Personal information
- Date of birth: 13 June 1983 (age 42)
- Place of birth: Saint-Affrique, France
- Height: 1.87 m (6 ft 2 in)
- Position: Forward

Youth career
- Rodez

Senior career*
- Years: Team / Apps / (Gls)
- 2000–2004: Toulouse / 17 / (0)
- 2004–2005: Reims / 26 / (3)
- 2005–2008: Cannes / 36 / (16)
- 2006–2007: → Châteauroux (loan) / 21 / (0)
- 2008–2011: Boulogne / 59 / (17)
- 2011–2013: Tours / 69 / (20)
- 2013–2015: Angers / 42 / (6)
- 2015: → Strasbourg (loan) / 13 / (12)
- 2015–2018: Strasbourg / 85 / (18)
- 2018–2019: Gazélec Ajaccio / 31 / (2)
- Total:  / 399 / (94)

= Jérémy Blayac =

French footballer (born 1983)

Jérémy Blayac (born 13 June 1983) is a French former professional footballer who played as a forward.

==Career==
Born in Saint-Affrique, Blayac began his football career in the youth academy of French club Toulouse FC. He left the club in 2004 to join Ligue 2 side Stade de Reims, where he spent one season. Blayac then had two stints at AS Cannes, with a season at LB Châteauroux in between. In 2008, he joined French second tier club US Boulogne.

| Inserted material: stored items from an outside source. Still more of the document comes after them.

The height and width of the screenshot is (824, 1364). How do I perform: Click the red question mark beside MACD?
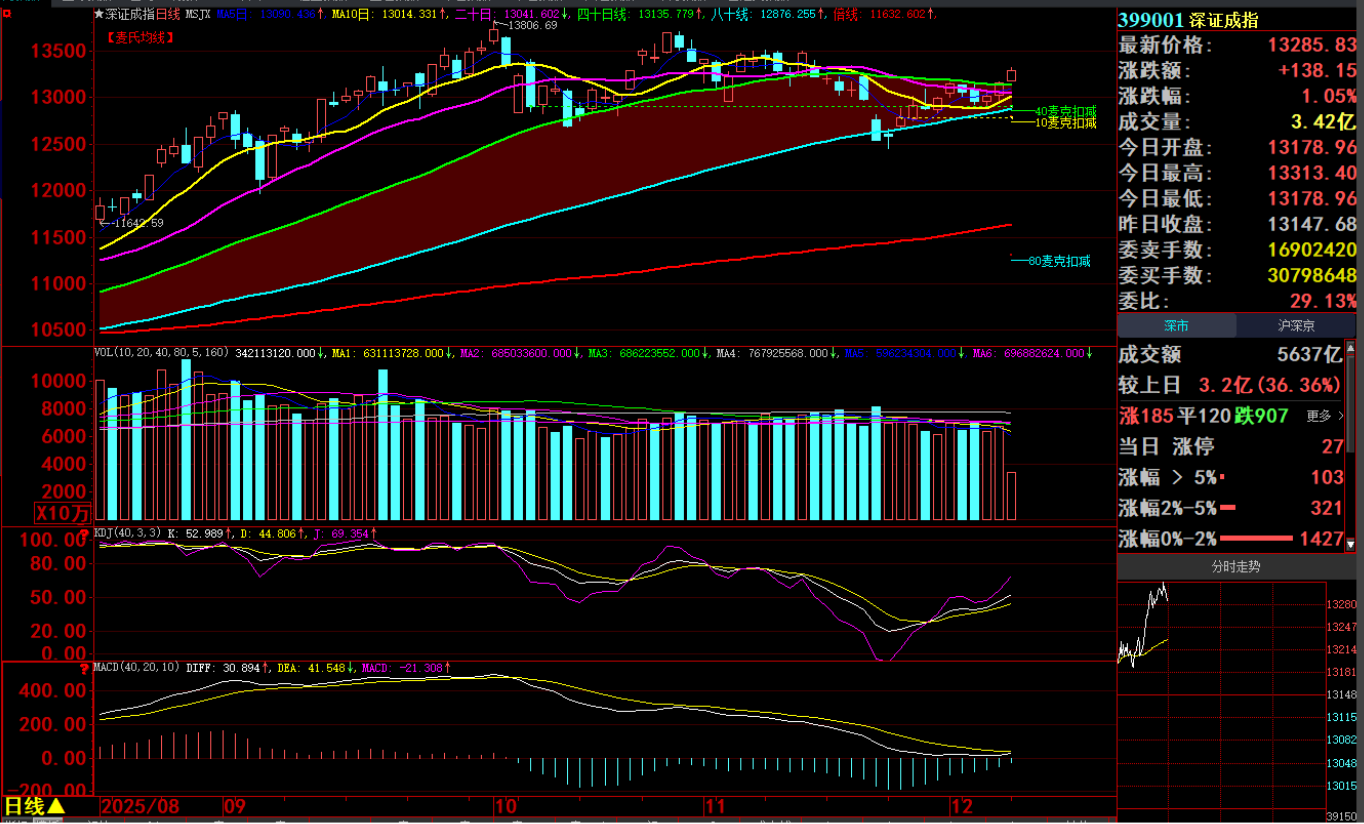84,668
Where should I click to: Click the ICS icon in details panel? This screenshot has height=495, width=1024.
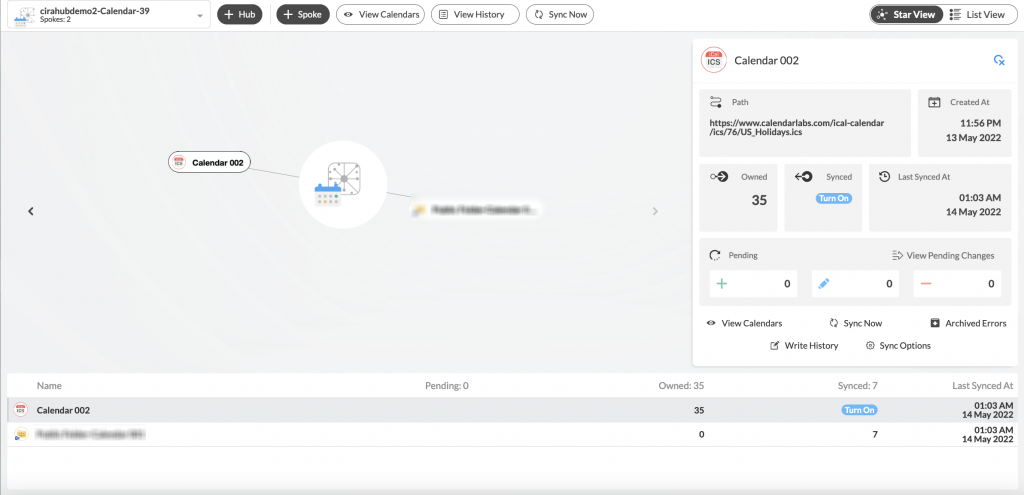click(x=713, y=60)
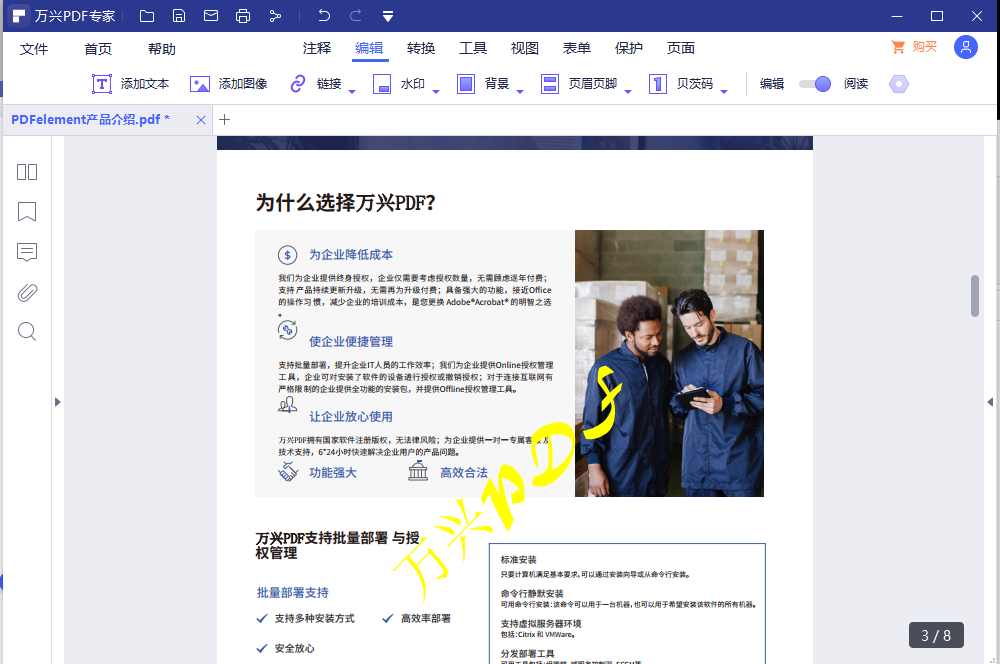Open the Comment (注释) ribbon tab
Image resolution: width=1000 pixels, height=664 pixels.
point(317,48)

On 29 January 2011, he made his Tours FC debut in a 3–1 defeat to Clermont. After four league appearances, he scored his first goal for Tours on 18 February 2011, at Stade de la Vallée du Cher, securing a 1–0 win against Troyes.

Blayac retired from professional football at the end of the 2018–19 season.